__DATASET RECORDS__:

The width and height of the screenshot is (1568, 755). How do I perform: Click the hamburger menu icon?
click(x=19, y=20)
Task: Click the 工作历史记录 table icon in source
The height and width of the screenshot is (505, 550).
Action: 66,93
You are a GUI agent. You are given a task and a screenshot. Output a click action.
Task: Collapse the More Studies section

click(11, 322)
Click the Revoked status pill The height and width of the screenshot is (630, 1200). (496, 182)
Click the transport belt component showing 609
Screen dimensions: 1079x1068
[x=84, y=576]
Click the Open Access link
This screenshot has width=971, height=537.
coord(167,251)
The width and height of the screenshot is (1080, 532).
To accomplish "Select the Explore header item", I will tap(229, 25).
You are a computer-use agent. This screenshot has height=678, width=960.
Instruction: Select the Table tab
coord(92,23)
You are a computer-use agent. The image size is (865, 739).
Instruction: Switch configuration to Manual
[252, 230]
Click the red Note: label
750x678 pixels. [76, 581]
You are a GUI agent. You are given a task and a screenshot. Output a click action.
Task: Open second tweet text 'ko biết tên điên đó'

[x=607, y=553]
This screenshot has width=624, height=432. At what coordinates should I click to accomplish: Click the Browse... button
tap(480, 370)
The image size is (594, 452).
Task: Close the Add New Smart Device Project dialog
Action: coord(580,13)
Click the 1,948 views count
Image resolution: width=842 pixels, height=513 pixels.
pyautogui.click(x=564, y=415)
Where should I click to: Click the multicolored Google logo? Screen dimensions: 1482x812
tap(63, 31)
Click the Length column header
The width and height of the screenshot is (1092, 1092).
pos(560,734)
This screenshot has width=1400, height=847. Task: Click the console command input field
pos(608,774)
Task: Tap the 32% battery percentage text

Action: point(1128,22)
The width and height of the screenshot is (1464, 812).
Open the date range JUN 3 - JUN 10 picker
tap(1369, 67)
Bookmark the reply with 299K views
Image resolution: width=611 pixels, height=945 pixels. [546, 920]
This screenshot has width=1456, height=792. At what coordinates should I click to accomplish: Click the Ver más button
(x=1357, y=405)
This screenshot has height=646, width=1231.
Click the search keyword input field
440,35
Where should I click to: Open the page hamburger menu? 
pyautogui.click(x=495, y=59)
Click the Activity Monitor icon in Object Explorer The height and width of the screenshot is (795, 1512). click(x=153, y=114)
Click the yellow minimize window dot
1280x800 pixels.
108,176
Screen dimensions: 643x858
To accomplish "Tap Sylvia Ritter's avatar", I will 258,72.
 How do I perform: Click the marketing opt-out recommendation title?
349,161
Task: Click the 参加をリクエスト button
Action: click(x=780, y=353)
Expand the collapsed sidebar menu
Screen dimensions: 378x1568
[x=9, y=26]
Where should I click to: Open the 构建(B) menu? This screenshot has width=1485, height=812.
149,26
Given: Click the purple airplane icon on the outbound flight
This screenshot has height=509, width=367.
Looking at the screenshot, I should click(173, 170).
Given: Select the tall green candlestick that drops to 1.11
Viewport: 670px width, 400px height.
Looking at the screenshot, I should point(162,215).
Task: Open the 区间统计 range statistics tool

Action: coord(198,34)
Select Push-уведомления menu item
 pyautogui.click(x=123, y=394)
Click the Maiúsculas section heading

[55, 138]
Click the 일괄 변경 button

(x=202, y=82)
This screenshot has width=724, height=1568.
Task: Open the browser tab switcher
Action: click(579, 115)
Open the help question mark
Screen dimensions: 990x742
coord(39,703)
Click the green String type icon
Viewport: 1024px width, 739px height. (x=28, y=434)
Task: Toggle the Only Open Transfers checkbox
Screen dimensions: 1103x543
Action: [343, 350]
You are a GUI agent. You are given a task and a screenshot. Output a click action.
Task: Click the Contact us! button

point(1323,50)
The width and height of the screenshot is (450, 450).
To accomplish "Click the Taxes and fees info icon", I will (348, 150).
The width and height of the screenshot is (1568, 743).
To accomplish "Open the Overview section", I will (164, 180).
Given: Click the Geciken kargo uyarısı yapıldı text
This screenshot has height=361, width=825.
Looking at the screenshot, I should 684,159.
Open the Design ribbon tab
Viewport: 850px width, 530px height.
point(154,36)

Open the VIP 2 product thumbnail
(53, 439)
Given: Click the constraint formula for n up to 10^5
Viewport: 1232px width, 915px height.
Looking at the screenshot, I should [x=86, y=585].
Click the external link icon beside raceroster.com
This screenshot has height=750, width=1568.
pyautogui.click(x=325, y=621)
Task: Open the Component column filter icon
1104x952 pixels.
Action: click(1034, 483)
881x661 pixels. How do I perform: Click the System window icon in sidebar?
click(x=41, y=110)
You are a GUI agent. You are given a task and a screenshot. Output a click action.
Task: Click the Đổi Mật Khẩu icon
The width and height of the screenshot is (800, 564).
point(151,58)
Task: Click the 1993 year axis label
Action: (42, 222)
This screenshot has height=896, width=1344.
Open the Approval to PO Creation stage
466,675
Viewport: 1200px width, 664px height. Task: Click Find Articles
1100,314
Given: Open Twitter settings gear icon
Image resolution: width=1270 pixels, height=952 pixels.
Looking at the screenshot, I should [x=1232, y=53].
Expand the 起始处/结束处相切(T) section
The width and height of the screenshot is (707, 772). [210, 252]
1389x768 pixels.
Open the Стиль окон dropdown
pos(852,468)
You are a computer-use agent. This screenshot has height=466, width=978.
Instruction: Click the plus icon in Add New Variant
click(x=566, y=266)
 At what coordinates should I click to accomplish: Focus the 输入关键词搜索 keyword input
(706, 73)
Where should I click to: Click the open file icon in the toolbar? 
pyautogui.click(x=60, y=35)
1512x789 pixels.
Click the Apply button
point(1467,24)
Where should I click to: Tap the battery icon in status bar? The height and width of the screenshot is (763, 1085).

__TASK PROMPT__:
Note which lines carry the word "status" in the material, then copy each of them.

__RESULT__:
Click the Revoked status pill The height and width of the screenshot is (630, 1200). (496, 182)
Where should I click to: Tap the battery icon in status bar? The height and width of the screenshot is (763, 1085).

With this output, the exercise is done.